[Start of Attachment]

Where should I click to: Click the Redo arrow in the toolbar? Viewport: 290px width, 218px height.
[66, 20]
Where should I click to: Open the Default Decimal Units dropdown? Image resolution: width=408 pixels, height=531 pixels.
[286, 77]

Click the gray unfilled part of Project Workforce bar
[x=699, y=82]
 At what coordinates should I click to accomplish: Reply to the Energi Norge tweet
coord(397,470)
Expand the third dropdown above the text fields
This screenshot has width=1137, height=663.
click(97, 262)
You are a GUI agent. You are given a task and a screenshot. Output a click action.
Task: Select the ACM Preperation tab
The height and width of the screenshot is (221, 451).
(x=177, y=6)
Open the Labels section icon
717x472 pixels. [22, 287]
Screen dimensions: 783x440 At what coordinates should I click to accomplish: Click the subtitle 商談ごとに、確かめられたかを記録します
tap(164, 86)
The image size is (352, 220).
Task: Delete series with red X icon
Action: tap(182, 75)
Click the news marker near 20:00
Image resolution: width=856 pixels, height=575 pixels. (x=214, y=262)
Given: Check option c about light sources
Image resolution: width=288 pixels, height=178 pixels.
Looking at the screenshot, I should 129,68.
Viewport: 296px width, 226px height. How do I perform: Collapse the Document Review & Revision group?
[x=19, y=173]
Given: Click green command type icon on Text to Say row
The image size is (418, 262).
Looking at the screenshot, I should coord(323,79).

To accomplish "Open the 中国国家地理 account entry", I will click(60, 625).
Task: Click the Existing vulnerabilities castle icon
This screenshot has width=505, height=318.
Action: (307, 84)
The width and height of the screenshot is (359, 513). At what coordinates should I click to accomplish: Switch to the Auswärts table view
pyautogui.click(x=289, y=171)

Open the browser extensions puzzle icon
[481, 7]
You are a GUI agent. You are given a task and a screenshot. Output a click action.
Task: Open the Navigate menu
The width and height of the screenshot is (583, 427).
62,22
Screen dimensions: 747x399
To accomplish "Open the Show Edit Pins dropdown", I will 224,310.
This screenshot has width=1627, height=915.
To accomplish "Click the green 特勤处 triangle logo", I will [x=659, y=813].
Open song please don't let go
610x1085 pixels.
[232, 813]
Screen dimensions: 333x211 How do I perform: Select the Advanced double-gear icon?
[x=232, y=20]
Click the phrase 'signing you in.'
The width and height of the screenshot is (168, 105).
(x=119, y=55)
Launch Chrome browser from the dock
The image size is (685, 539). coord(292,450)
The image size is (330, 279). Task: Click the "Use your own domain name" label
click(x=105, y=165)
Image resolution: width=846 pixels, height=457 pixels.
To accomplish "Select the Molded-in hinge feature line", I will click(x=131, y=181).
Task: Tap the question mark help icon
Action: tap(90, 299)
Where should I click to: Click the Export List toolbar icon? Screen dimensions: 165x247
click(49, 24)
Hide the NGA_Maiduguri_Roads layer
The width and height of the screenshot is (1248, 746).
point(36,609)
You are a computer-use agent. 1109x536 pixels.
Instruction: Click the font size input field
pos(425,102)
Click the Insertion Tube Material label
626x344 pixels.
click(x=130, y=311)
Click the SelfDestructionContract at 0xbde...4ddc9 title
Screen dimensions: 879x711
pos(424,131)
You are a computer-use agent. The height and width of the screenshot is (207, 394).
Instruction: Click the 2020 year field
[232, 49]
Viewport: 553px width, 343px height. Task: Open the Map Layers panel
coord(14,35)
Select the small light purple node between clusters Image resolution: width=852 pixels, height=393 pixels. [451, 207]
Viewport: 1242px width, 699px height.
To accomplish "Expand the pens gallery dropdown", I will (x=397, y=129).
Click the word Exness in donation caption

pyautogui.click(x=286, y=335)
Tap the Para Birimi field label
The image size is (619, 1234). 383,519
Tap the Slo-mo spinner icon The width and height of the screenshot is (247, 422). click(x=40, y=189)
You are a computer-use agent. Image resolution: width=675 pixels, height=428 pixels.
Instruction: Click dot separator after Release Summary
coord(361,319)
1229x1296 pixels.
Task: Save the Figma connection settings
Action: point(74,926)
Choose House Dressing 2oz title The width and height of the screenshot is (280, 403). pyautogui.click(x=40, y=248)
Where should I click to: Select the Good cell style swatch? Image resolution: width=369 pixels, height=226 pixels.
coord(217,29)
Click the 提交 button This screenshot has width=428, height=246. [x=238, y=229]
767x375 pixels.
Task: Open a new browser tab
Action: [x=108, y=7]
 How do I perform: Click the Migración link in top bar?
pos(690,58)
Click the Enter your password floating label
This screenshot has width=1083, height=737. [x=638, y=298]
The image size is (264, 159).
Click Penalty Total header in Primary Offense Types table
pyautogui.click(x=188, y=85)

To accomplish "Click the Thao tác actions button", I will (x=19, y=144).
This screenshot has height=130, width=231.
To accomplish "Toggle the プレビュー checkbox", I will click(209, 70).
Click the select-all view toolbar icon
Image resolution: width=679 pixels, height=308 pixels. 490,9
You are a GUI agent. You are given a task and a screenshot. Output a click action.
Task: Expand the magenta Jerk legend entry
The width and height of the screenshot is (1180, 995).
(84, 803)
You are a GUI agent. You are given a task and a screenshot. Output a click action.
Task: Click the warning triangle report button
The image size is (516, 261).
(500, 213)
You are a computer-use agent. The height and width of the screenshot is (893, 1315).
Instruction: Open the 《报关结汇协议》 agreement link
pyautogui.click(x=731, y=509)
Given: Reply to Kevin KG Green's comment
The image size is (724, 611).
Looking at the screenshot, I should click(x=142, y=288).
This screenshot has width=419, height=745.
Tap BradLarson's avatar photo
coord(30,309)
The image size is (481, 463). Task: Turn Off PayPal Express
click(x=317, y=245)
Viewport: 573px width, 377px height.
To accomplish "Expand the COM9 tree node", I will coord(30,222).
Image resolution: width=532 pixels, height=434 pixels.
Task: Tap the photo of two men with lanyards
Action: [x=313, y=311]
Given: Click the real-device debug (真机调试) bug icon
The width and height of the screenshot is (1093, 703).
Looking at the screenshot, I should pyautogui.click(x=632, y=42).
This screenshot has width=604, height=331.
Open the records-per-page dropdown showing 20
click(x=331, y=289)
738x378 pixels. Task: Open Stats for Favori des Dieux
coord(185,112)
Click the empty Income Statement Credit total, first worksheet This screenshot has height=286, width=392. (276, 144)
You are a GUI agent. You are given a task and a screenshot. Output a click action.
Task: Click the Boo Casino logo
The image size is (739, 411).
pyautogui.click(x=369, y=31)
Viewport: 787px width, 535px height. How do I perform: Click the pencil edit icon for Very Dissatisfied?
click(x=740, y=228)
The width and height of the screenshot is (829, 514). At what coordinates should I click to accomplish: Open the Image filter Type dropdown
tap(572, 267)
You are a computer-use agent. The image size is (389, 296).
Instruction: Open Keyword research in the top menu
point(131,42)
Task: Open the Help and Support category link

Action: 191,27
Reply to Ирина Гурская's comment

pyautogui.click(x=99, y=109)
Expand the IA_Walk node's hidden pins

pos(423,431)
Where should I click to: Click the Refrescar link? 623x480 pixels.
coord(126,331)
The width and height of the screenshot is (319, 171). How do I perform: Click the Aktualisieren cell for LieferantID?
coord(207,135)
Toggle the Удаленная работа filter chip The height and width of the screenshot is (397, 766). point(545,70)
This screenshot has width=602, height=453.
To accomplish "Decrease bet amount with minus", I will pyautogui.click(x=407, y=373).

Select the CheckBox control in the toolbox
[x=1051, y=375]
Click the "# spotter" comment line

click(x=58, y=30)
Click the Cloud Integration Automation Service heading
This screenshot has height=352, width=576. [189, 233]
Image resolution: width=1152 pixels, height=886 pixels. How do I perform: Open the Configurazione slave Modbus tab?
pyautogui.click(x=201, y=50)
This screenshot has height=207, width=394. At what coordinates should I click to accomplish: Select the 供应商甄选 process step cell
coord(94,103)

[End of Attachment]

Extract the lines of the preceding material that run from the line with "This screenshot has width=604, height=331." through the line with "Click the empty", inclusive, reproducing them exactly and adding nothing.

# [Solution below]
This screenshot has width=604, height=331.
Open the records-per-page dropdown showing 20
click(x=331, y=289)
738x378 pixels. Task: Open Stats for Favori des Dieux
coord(185,112)
Click the empty Income Statement Credit total, first worksheet This screenshot has height=286, width=392. (276, 144)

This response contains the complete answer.